Securitisation is a financing process in which a lender or originator pools income-generating assets, such as home loans, vehicle loans, credit card receivables, lease rentals, or business loans, and converts those future cash flows into tradable securities.
In simple terms, instead of waiting for borrowers to repay loans over many months or years, the originator transfers a pool of receivables to a special purpose vehicle, which then raises money from investors by issuing securities backed by those receivables. Investors are repaid from the cash flows generated by the underlying pool.
Securitisation is not just a funding technique. It is also a risk transfer mechanism. It allows lenders to release capital, improve liquidity, diversify funding sources, and manage balance sheet exposure. For investors, it creates access to structured instruments whose risk and return depend on the quality of the underlying asset pool, credit enhancement, servicing standards, and legal structure.
A typical securitisation transaction has a few moving parts:
• Originator: The bank, NBFC, HFC, fintech lender, or company that owns the receivables.
• Asset pool: The set of loans or receivables selected for transfer.
• Special purpose vehicle: The entity that holds the asset pool and issues securities to investors.
• Investors: Institutions that buy securitised instruments and receive cash flows from the pool.
• Servicer: The party responsible for collecting repayments and passing them through to investors.
• Credit enhancement: Structures such as over-collateralisation, cash collateral, guarantees, or subordination used to improve investor protection.
In India, securitisation of standard assets by regulated lenders is governed by RBI directions. The structure must ensure legal transfer, proper disclosure, alignment of incentives, and transparent treatment of credit risk.
Securitisation is widely used in financial services, especially where lenders hold large pools of predictable receivables. For example, a housing finance company may securitise a pool of home loans to raise liquidity for new lending. An NBFC may securitise vehicle loan receivables to reduce concentration on its balance sheet.
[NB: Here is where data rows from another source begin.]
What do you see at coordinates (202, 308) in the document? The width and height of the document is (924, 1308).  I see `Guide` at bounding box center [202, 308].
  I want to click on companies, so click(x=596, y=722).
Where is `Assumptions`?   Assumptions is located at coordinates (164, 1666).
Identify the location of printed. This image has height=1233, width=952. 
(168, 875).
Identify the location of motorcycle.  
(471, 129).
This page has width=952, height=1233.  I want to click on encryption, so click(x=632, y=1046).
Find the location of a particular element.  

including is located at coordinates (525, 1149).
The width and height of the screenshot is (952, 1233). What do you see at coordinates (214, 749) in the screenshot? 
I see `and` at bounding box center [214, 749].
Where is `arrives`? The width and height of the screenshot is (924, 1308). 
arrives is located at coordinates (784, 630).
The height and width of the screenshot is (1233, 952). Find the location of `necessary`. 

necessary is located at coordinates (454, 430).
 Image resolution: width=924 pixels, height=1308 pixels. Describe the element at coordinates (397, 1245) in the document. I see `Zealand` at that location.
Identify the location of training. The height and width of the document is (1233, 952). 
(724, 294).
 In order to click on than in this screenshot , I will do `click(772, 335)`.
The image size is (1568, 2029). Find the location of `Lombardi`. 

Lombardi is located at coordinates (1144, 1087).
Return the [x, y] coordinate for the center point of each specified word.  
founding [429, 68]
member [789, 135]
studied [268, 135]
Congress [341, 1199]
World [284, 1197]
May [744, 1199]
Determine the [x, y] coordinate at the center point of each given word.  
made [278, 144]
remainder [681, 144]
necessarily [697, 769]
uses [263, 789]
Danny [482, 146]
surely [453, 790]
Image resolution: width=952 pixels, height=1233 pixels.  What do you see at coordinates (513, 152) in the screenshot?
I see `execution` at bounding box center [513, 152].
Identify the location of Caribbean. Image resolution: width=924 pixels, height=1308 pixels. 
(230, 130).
A bank may buy securitised assets to gain exposure to a retail loan portfolio without originating every loan directly.
For businesses, securitisation matters because it can influence the availability and cost of credit in the economy. When lenders can recycle capital through securitisation, they may be able to extend more loans. However, weak underwriting or poor pool selection can create systemic risk if investors rely only on the structure and ignore asset quality.
This is why due diligence is central. Investors look at borrower profiles, delinquency trends, prepayment behaviour, seasoning of loans, geographic spread, collection efficiency, and the originator's track record.
Securitisation can be powerful, but only when the cash flows, risks, and legal structure are understood clearly.
For lenders, it helps:
• unlock liquidity from existing assets
• reduce balance sheet pressure
• diversify funding beyond deposits or borrowings
• transfer or share credit risk with investors
For investors, it offers:
• access to structured fixed-income exposure
• potentially better yields than plain vanilla debt
• portfolio diversification across asset classes
For businesses and finance teams, the key question is not only “what is the yield?” but “what is backing the yield?” A securitised instrument should be evaluated based on the strength of the underlying receivables, credit enhancement, servicing quality, legal isolation of assets, and regulatory compliance.